Seeing the half-empty bottle of vodka and the juice carton next to the sink Gerard shrugged to himself and poured another strong one. He drained half of it and then, steadying himself with a deep breath, spun around to face the living room. A little too quickly it turned out as the room swam and his head threatened to float off his shoulders. Finishing the drink seemed to help with the dizziness and the scene in front of him slowly swam into focus.

Gerard’s living room resembled his bedroom, except that there were various pizza boxes and half-empty takeaway containers amongst the beer cans and liquor bottles. At least the mystery of the missing pillow was solved, as he could see it sitting against the wall in the corner. Well, half of it was anyway. The synthetic filling was spilling out of the torn bottom end like white fluffy intestines. That interesting thought was enough to bring nausea to Gerard’s stomach and he quickly waded through the mess on the floor and fell heavily onto the old, worn Chesterfield. As he sat staring at the static on the widescreen television, he noticed the picture of Christine beside it.
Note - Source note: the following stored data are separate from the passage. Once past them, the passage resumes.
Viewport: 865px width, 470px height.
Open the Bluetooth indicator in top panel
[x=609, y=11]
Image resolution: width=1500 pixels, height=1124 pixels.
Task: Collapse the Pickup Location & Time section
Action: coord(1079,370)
The thought of Christine brought back the whole reason for his stinking hangover, and Gerard instinctively reached for the unopened can of Guinness on the coffee table. Cracking it open, he took a mouthful and glanced up at the clock on the wall. The digital display told him it was 10:06am, Wednesday the 4th of August. That meant he hadn’t left his flat for over 3 days. “Not a bad effort Mr Lesol” he muttered to himself. Although he was going to have to leave soon, as it looked like the alcohol supplies were running disastrously low. Sighing, he closed his eyes against the hissing static.

As the hissing played a symphony with the banging inside his head, a hazy memory started to nag at Gerard’s mind. A voice.... Talking to him.... Christine..... But he couldn’t answer her....

“Oh crap, my phone!”

He jumped up, and a heavy wave of dizziness hit him. Before Gerard knew what was happening, he was spread-eagled over his coffee table, flying like some drunken, takeaway stained superman, his stomach supported by a mulch of wet curry and sweet and sour pork.

Using a method that involved much flailing of arms and legs and that ended up with the coffee table upside down, he managed to get to his feet and stumbled around the room, dripping sweet and sour curry. Searching for his phone, he soon found it on the floor next to the Chesterfield. He quickly dialled his voicemail and the polite, tinny, strangely asexual voice informed him that he had one saved message. It seemed to take an age to play but finally started in a slightly garbled version of Christine’s voice.

“Gerry! Are you okay? It’s Christy. Answer your phone! Have… Have you seen them? They’re everywhere!… I’m scared Gerry! Please please call me when you get this. I really need…“

What she needed was lost in the harsh click of a disconnected phone line. Gerard played the message again without getting any more information, then hung up and called Christine’s mobile. The call went straight to her voicemail. He tried her home phone next. The phone rang nine times before he hung up. He tried both numbers again with the same results. Hanging up the phone, Gerard was immediately stung into determined action. In his dazed, hungover state he was certain of only one thing: He had to get to Christine’s house.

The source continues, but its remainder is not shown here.